##### Entries shown #####

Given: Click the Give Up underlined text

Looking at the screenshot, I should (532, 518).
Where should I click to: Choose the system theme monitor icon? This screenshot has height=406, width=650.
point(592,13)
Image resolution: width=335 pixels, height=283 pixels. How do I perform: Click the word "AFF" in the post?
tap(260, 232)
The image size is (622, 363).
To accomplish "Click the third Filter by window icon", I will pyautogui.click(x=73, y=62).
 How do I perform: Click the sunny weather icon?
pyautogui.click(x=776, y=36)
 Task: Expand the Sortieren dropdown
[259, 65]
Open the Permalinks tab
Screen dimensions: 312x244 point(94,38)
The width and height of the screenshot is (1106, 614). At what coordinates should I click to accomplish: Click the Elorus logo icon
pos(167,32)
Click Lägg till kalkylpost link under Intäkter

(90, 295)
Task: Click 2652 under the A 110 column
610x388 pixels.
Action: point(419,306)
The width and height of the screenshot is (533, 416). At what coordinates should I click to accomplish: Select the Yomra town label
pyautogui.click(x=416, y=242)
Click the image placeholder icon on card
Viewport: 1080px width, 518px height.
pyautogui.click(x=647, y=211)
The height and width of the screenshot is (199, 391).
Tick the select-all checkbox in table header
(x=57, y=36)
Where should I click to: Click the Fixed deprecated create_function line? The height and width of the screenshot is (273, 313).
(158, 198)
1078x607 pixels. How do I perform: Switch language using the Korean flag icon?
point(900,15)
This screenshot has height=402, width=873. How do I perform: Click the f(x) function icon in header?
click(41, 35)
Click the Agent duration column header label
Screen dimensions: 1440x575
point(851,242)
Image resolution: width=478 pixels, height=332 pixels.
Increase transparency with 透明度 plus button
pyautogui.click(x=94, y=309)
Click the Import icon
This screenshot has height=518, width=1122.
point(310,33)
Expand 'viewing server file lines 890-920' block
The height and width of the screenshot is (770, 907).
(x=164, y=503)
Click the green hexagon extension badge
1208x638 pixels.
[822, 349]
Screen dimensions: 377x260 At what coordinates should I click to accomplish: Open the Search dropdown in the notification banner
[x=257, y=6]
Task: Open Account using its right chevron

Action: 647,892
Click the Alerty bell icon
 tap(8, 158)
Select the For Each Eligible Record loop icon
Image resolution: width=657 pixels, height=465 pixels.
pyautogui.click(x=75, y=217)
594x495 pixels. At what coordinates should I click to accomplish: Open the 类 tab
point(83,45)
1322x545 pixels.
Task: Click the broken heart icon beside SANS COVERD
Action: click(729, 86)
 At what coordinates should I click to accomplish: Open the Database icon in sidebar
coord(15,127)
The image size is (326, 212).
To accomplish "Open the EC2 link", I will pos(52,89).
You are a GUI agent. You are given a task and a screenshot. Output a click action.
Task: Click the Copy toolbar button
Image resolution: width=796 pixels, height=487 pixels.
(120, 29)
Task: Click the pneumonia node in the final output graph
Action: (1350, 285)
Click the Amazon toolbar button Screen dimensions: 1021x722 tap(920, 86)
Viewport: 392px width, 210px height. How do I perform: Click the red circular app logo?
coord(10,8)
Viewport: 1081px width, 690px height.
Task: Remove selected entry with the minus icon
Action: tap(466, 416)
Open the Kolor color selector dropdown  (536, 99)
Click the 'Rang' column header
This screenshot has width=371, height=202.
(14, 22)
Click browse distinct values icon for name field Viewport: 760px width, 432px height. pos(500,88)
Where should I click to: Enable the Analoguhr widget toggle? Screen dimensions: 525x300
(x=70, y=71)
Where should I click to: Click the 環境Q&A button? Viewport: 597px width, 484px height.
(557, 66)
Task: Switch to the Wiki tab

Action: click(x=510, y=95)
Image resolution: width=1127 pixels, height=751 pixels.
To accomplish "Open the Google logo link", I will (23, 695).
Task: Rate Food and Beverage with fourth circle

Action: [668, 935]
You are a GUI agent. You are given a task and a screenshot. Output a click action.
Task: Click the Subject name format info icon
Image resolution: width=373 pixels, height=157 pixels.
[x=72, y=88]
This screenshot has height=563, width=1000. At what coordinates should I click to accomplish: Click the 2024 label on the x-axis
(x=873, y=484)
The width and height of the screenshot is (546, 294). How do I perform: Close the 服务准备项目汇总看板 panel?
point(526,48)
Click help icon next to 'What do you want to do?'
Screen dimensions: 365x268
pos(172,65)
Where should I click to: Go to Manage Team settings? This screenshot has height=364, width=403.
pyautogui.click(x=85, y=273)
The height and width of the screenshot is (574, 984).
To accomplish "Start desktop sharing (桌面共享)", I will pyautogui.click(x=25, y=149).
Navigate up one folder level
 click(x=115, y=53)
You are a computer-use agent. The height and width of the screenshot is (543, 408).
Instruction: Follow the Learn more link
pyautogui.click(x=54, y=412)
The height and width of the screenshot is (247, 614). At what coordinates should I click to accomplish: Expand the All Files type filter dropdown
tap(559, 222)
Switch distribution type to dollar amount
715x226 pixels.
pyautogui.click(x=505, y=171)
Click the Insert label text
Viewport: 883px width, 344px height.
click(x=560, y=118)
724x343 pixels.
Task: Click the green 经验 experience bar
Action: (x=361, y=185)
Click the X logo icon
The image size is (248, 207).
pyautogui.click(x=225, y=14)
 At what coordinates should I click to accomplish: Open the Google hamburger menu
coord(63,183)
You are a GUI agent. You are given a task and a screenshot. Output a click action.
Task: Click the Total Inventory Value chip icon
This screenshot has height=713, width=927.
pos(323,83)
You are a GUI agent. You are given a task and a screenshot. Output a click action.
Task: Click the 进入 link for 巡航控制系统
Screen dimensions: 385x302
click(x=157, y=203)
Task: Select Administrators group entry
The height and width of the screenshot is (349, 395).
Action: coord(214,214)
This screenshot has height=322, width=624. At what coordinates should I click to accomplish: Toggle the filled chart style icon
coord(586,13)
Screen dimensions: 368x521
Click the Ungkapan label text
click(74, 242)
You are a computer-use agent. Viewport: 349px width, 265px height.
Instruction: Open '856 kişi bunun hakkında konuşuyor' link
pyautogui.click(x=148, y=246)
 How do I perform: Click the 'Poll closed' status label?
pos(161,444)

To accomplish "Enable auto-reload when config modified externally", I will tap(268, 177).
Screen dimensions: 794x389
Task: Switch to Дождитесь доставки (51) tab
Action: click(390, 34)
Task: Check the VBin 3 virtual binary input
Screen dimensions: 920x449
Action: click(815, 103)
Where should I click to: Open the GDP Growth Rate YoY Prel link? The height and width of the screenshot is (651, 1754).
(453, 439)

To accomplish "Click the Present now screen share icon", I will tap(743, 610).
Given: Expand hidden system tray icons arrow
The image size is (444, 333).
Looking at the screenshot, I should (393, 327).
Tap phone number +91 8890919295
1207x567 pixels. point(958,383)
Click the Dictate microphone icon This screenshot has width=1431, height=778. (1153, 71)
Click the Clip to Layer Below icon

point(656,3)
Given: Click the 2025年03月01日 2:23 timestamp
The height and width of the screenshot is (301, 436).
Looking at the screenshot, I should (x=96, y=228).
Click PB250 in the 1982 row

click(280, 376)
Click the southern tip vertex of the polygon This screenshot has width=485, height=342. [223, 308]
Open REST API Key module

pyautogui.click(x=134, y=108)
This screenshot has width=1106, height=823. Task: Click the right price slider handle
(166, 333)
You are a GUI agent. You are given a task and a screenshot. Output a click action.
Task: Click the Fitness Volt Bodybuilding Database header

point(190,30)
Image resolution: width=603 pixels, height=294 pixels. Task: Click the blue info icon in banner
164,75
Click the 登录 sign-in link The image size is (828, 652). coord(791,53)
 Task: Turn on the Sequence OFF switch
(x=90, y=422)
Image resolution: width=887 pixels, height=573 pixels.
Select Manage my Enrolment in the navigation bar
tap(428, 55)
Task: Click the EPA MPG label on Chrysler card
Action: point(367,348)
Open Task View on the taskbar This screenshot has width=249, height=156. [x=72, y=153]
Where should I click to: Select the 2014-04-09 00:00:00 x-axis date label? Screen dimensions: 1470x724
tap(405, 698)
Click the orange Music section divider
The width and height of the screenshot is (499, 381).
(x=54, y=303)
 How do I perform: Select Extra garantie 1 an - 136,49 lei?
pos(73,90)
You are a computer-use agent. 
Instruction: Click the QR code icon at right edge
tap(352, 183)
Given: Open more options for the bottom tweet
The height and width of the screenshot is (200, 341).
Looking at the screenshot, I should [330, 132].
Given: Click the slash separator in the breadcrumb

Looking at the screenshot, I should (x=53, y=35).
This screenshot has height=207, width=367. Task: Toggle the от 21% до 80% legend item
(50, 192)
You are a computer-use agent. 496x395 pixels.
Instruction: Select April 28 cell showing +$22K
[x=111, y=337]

#####

## Requirement
Among the lines above, list those that contain the word "computer".

## Your solution
You are a computer-use agent. The height and width of the screenshot is (543, 408).
You are a computer-use agent. Viewport: 349px width, 265px height.
You are a computer-use agent. 
You are a computer-use agent. 496x395 pixels.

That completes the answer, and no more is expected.